[start of Provided data]
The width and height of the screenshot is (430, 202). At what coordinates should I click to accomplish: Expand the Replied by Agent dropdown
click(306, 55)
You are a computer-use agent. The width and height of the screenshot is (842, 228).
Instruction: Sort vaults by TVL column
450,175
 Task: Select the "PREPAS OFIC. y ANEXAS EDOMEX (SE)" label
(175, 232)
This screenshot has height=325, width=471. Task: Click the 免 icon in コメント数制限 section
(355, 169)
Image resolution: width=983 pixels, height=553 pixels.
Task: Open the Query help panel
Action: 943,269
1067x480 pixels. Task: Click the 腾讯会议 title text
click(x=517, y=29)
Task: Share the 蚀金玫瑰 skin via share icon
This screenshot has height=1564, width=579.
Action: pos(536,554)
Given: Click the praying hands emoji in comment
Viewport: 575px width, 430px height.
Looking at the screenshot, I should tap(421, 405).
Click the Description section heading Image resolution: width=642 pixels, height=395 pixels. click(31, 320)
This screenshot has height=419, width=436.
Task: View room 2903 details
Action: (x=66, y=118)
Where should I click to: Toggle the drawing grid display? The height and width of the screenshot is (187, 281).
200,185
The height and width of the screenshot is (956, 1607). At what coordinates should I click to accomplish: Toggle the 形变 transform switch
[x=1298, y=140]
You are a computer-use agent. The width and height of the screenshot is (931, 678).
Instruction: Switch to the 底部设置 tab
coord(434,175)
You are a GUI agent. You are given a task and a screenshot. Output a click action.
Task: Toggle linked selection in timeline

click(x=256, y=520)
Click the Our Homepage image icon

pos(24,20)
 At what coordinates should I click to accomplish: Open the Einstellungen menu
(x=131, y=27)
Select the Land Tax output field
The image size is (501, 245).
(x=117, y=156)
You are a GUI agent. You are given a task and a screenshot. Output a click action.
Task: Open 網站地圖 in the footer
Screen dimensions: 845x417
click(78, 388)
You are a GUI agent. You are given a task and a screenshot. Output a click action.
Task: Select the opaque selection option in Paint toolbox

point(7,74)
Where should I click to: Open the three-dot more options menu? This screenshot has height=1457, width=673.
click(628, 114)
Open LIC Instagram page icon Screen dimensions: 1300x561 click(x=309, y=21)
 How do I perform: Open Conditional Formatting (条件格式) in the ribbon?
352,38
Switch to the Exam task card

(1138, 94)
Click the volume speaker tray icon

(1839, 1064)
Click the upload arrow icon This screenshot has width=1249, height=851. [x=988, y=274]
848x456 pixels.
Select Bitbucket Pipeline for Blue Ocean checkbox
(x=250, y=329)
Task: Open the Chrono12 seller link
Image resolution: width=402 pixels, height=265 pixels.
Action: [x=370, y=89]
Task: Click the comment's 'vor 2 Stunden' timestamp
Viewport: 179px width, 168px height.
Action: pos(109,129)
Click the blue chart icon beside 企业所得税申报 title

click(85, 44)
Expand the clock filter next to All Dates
[end of Provided data]
To be done: Copy the records starting at the line containing "Click the Our Homepage image icon" and ending at the end of the records, replacing "footer" with "header" and leaving everything else unchanged.

Task solution:
Click the Our Homepage image icon

pos(24,20)
 At what coordinates should I click to accomplish: Open the Einstellungen menu
(x=131, y=27)
Select the Land Tax output field
The image size is (501, 245).
(x=117, y=156)
You are a GUI agent. You are given a task and a screenshot. Output a click action.
Task: Open 網站地圖 in the header
Screen dimensions: 845x417
click(78, 388)
You are a GUI agent. You are given a task and a screenshot. Output a click action.
Task: Select the opaque selection option in Paint toolbox

point(7,74)
Where should I click to: Open the three-dot more options menu? This screenshot has height=1457, width=673.
click(628, 114)
Open LIC Instagram page icon Screen dimensions: 1300x561 click(x=309, y=21)
 How do I perform: Open Conditional Formatting (条件格式) in the ribbon?
352,38
Switch to the Exam task card

(1138, 94)
Click the volume speaker tray icon

(1839, 1064)
Click the upload arrow icon This screenshot has width=1249, height=851. [x=988, y=274]
848x456 pixels.
Select Bitbucket Pipeline for Blue Ocean checkbox
(x=250, y=329)
Task: Open the Chrono12 seller link
Image resolution: width=402 pixels, height=265 pixels.
Action: [x=370, y=89]
Task: Click the comment's 'vor 2 Stunden' timestamp
Viewport: 179px width, 168px height.
Action: pos(109,129)
Click the blue chart icon beside 企业所得税申报 title

click(85, 44)
Expand the clock filter next to All Dates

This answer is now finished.